═════ Input data
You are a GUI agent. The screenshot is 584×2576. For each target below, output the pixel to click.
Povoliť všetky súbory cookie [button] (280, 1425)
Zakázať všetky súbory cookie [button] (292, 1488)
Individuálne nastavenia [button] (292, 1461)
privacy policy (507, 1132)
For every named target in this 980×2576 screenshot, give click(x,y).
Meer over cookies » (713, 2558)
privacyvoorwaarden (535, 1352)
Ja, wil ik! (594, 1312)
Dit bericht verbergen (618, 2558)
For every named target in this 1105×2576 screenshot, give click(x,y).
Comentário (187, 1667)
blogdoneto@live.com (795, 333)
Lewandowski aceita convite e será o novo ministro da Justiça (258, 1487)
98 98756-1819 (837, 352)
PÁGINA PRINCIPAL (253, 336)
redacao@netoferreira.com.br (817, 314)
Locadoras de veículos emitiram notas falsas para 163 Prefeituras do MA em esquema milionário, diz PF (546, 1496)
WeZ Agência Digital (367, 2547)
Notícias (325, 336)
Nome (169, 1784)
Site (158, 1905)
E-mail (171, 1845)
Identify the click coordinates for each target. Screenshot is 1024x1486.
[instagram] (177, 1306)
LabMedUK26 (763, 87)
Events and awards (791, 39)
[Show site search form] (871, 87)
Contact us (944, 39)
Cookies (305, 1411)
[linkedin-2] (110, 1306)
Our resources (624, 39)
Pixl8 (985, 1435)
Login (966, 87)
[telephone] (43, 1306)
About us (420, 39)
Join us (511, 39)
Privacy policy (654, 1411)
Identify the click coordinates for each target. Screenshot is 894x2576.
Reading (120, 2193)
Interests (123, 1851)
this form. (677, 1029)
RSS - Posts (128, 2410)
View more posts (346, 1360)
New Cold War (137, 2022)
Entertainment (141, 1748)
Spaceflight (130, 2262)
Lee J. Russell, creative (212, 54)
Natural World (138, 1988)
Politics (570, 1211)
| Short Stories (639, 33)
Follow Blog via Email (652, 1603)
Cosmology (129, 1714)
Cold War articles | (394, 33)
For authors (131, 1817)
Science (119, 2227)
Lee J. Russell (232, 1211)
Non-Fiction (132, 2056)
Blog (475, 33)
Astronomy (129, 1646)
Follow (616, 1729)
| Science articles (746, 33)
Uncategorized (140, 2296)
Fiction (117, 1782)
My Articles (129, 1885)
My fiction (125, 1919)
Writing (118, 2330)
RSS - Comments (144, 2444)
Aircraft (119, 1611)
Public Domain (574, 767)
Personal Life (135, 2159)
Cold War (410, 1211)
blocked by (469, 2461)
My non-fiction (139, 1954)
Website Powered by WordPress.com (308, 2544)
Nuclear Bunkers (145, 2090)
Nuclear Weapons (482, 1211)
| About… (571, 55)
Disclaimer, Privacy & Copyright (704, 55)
══════════
**Task item**
Given the records above, return exactly the lines starting at the line containing "PÁGINA PRINCIPAL (253, 336)" and ending at the line containing "Follow (616, 1729)", including both.

**Answer to this exercise**
PÁGINA PRINCIPAL (253, 336)
redacao@netoferreira.com.br (817, 314)
Locadoras de veículos emitiram notas falsas para 163 Prefeituras do MA em esquema milionário, diz PF (546, 1496)
WeZ Agência Digital (367, 2547)
Notícias (325, 336)
Nome (169, 1784)
Site (158, 1905)
E-mail (171, 1845)
Identify the click coordinates for each target. Screenshot is 1024x1486.
[instagram] (177, 1306)
LabMedUK26 (763, 87)
Events and awards (791, 39)
[Show site search form] (871, 87)
Contact us (944, 39)
Cookies (305, 1411)
[linkedin-2] (110, 1306)
Our resources (624, 39)
Pixl8 (985, 1435)
Login (966, 87)
[telephone] (43, 1306)
About us (420, 39)
Join us (511, 39)
Privacy policy (654, 1411)
Identify the click coordinates for each target. Screenshot is 894x2576.
Reading (120, 2193)
Interests (123, 1851)
this form. (677, 1029)
RSS - Posts (128, 2410)
View more posts (346, 1360)
New Cold War (137, 2022)
Entertainment (141, 1748)
Spaceflight (130, 2262)
Lee J. Russell, creative (212, 54)
Natural World (138, 1988)
Politics (570, 1211)
| Short Stories (639, 33)
Follow Blog via Email (652, 1603)
Cosmology (129, 1714)
Cold War articles | (394, 33)
For authors (131, 1817)
Science (119, 2227)
Lee J. Russell (232, 1211)
Non-Fiction (132, 2056)
Blog (475, 33)
Astronomy (129, 1646)
Follow (616, 1729)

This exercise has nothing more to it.